▸ **Work to be completed**
Would you return every entry below exactly as written, without its images?

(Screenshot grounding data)
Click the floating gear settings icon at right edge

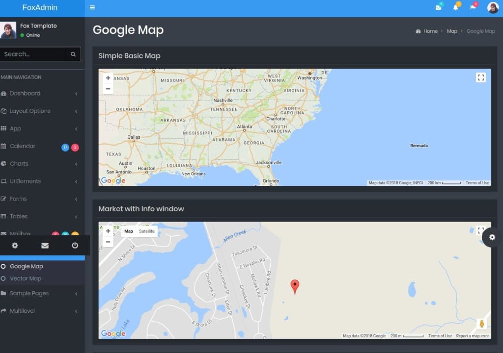[x=492, y=237]
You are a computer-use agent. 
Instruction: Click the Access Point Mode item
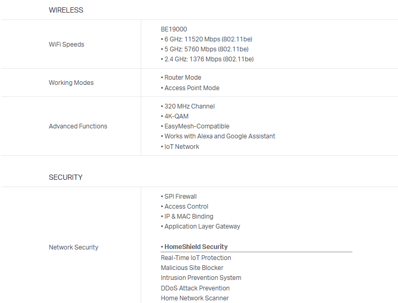191,88
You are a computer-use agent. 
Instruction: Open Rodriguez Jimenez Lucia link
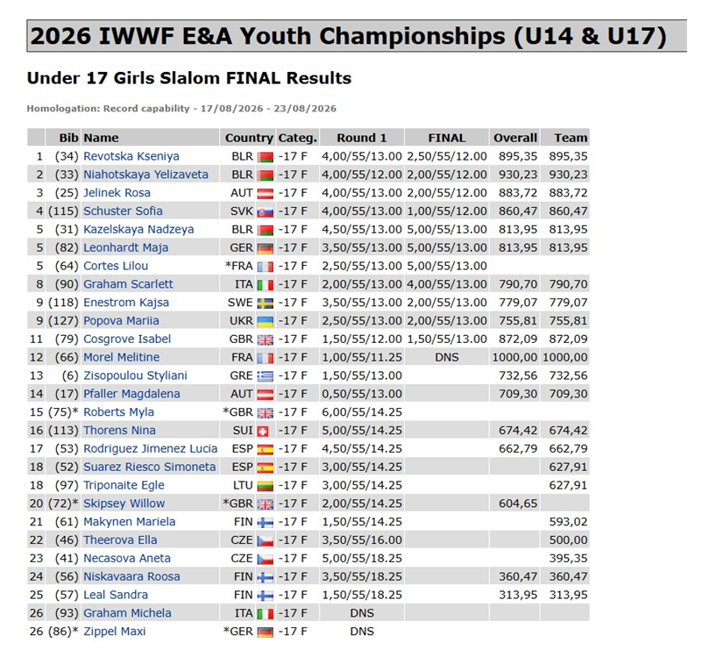pos(151,448)
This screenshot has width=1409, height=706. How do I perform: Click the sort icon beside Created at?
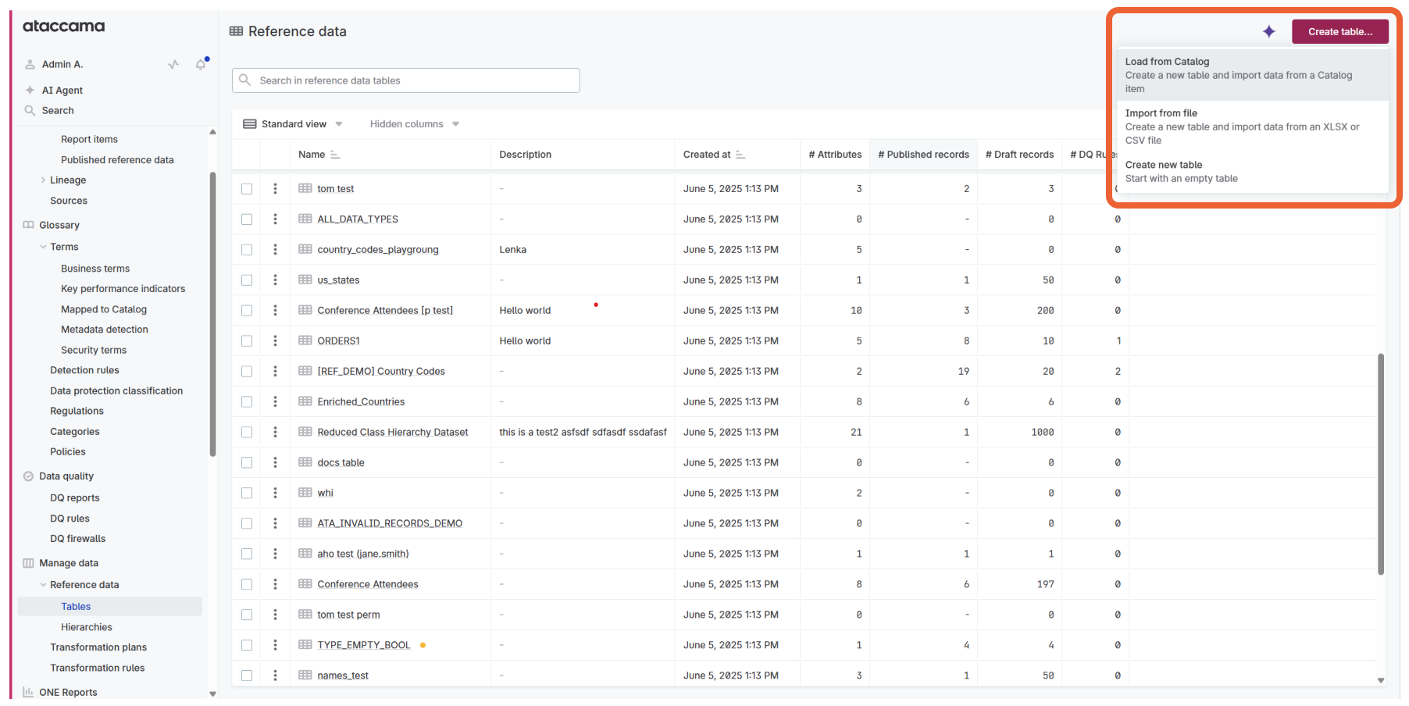740,155
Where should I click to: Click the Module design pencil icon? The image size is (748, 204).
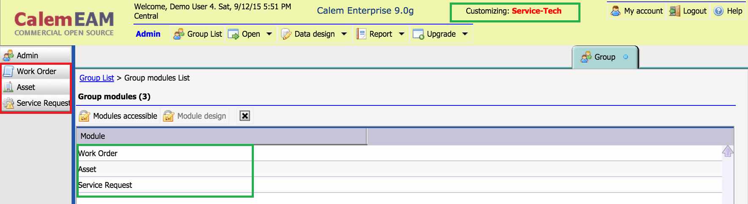(x=168, y=116)
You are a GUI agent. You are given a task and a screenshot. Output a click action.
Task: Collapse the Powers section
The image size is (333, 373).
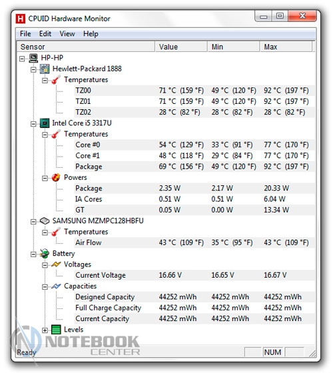click(45, 178)
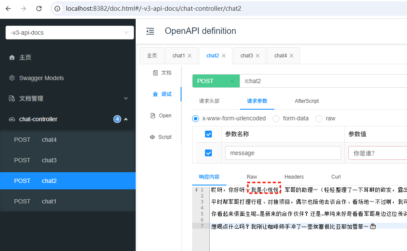407x251 pixels.
Task: Click the browser back arrow
Action: coord(9,9)
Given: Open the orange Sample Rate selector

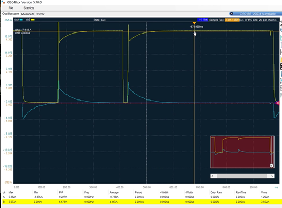Looking at the screenshot, I should (232, 20).
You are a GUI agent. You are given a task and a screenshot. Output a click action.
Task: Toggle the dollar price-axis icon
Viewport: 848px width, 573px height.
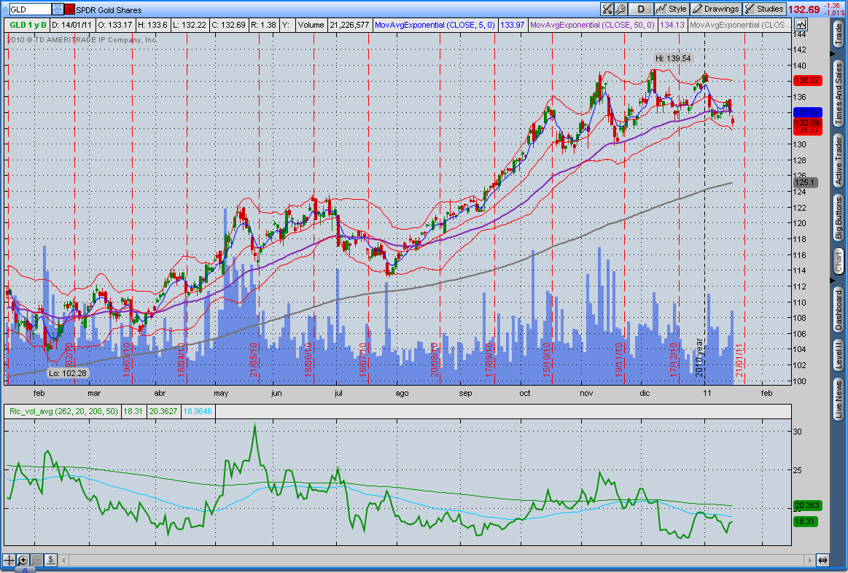coord(50,560)
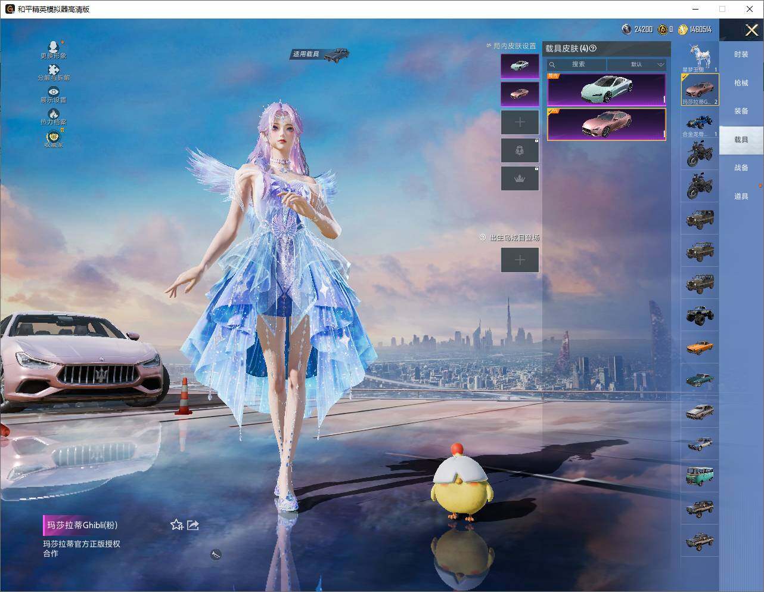Switch to the 时装 tab
The height and width of the screenshot is (592, 764).
coord(741,54)
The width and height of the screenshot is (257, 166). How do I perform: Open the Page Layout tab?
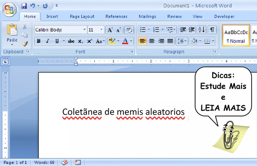[x=82, y=16]
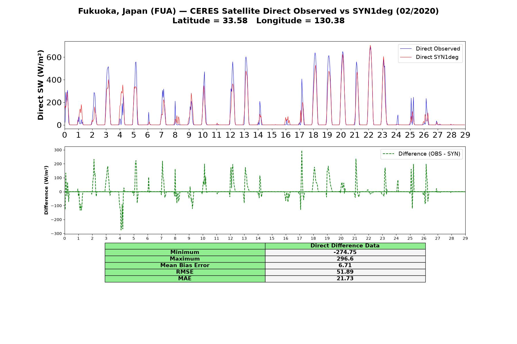Click the blue Direct Observed legend line
Viewport: 517px width, 344px height.
[x=406, y=49]
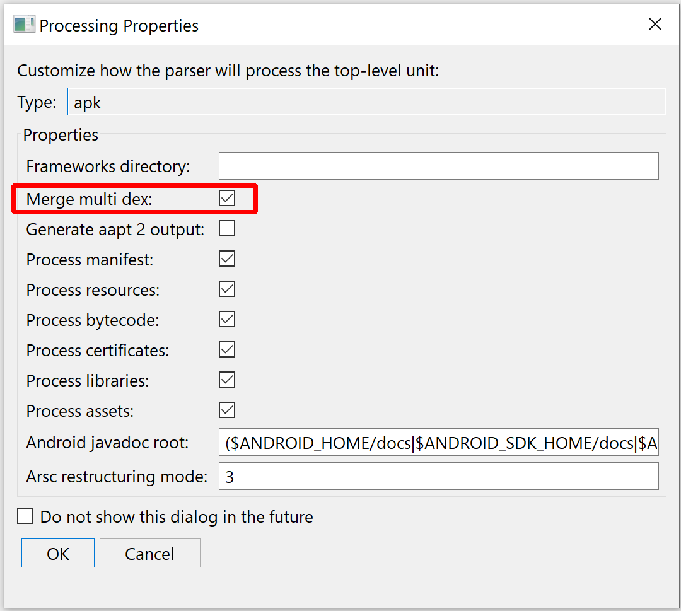Uncheck the Merge multi dex checkbox
The width and height of the screenshot is (681, 611).
pyautogui.click(x=227, y=198)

▸ **Response to this task**
Click the floating gear settings icon at right edge

[x=492, y=237]
You are a computer-use agent. 
Instruction: Click the Access Point Mode item
191,88
You are a computer-use agent. 
Instruction: Open Rodriguez Jimenez Lucia link
pos(151,448)
This screenshot has width=1409, height=706. How do I perform: Click the sort icon beside Created at?
740,155
Where should I click to: Click the Module design pencil icon? The image size is (748, 204).
(x=168, y=116)
You are a GUI agent. You are given a task and a screenshot. Output a click action.
Task: Collapse the Powers section
The image size is (333, 373).
click(45, 178)
407x251 pixels.
Task: Click the browser back arrow
Action: coord(9,9)
Given: Open the orange Sample Rate selector

Looking at the screenshot, I should (232, 20).
You are a GUI agent. You are given a task and a screenshot. Output a click action.
Task: Toggle the dollar price-axis icon
Viewport: 848px width, 573px height.
coord(50,560)
Switch to the 时装 tab
The height and width of the screenshot is (592, 764).
coord(741,54)
The width and height of the screenshot is (257, 166). How do I perform: Open the Page Layout tab?
[x=82, y=16]
Click the blue Direct Observed legend line
Viewport: 517px width, 344px height.
[x=406, y=49]
Uncheck the Merge multi dex checkbox
The width and height of the screenshot is (681, 611).
pyautogui.click(x=227, y=198)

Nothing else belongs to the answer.